« Un dîner au « caractère incontournable » », c’est ainsi que le CRIF présente cette manifestation sur son site, rappelant que de nombreuses personnalités politiques et intellectuelles se pressent pour être présentes à ce « rendez-vous politique majeur ». Et pour renforcer cet événement, la soirée est enregistrée sur la chaîne « Public-Sénat » dans le cadre de sa participation au débat politique.
En fait derrière cette manifestation « prestigieuse » on peut voir deux préoccupations politiques majeures, d’une part une manifestation pro-israélienne pour amener les personnalités politiques présentes à soutenir la politique israélienne, d’autre part une volonté de confisquer toute parole juive au seul bénéfice du mouvement sioniste.
Et la presse qui rend compte de cette soirée accepte sans discussion que le CRIF représente la parole juive en France.

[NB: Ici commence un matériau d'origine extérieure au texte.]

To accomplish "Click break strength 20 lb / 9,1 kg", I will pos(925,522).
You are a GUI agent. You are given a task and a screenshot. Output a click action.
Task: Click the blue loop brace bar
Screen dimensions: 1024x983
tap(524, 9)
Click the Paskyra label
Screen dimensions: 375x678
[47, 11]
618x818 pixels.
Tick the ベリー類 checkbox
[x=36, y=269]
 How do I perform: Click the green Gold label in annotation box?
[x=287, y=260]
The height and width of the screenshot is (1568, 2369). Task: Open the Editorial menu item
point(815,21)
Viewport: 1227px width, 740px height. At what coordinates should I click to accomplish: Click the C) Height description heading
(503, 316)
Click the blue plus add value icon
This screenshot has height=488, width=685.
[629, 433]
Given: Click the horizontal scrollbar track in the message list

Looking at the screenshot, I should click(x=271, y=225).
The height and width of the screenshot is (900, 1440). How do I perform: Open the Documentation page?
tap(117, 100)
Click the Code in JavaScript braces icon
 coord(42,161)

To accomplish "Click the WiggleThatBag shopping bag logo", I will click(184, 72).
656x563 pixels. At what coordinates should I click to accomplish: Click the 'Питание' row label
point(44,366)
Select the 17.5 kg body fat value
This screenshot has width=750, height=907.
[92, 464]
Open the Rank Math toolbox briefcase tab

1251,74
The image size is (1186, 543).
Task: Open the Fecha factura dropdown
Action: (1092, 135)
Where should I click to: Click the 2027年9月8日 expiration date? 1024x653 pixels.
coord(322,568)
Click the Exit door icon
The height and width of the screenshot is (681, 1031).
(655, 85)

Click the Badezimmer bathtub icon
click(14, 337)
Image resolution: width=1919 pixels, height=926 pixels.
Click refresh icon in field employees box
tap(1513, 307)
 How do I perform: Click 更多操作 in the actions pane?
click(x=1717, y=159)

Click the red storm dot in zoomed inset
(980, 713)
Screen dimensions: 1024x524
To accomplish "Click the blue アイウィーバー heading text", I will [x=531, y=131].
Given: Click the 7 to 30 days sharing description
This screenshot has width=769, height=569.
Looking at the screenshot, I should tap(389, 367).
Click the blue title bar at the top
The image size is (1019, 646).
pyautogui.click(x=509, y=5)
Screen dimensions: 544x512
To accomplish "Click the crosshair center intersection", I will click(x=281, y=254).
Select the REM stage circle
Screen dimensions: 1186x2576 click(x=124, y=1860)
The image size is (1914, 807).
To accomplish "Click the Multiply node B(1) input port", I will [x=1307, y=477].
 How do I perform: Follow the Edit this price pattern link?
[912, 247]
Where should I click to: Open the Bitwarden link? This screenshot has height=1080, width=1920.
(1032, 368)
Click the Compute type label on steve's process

Manifestation pro-israélienne, il suffit de lire chaque année le discours de Roger Cukierman pour le voir. Il s’agit de montrer que la France a tout intérêt à soutenir Israël, autant sur le plan politique que sur le plan économique, sans oublier le plan moral. Nous ne pouvons rappeler ici l’ensemble du discours de Roger Cukierman, nous contentant de présenter les parties plus significatives. Parmi celles-ci la demande que la France reconnaisse Jérusalem comme la capitale d’Israël, Jérusalem, « la capitale de l’identité juive depuis des millénaires ». Comme on devrait le savoir, les Palestiniens n’ont rien à dire et Roger Cukierman demande que la France reprenne à son compte les exigences israéliennes.
Roger Cukierman s’en prend à la victoire du Hamas, laquelle « a ruiné les espoirs des plus optimistes ». Comme s’il y avait eu des espoirs avant !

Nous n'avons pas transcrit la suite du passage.